*** Block opens ***

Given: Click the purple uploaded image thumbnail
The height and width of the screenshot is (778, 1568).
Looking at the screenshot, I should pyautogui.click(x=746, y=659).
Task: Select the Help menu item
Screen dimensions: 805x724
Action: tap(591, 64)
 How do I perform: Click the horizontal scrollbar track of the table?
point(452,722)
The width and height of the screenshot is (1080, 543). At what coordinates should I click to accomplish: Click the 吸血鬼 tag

*** Block closes ***

- **Required action**
Line by line, copy the entries above exactly as they appear.

- **Response area**
Given: Click the purple uploaded image thumbnail
The height and width of the screenshot is (778, 1568).
Looking at the screenshot, I should pyautogui.click(x=746, y=659).
Task: Select the Help menu item
Screen dimensions: 805x724
Action: tap(591, 64)
 How do I perform: Click the horizontal scrollbar track of the table?
point(452,722)
The width and height of the screenshot is (1080, 543). At what coordinates should I click to accomplish: Click the 吸血鬼 tag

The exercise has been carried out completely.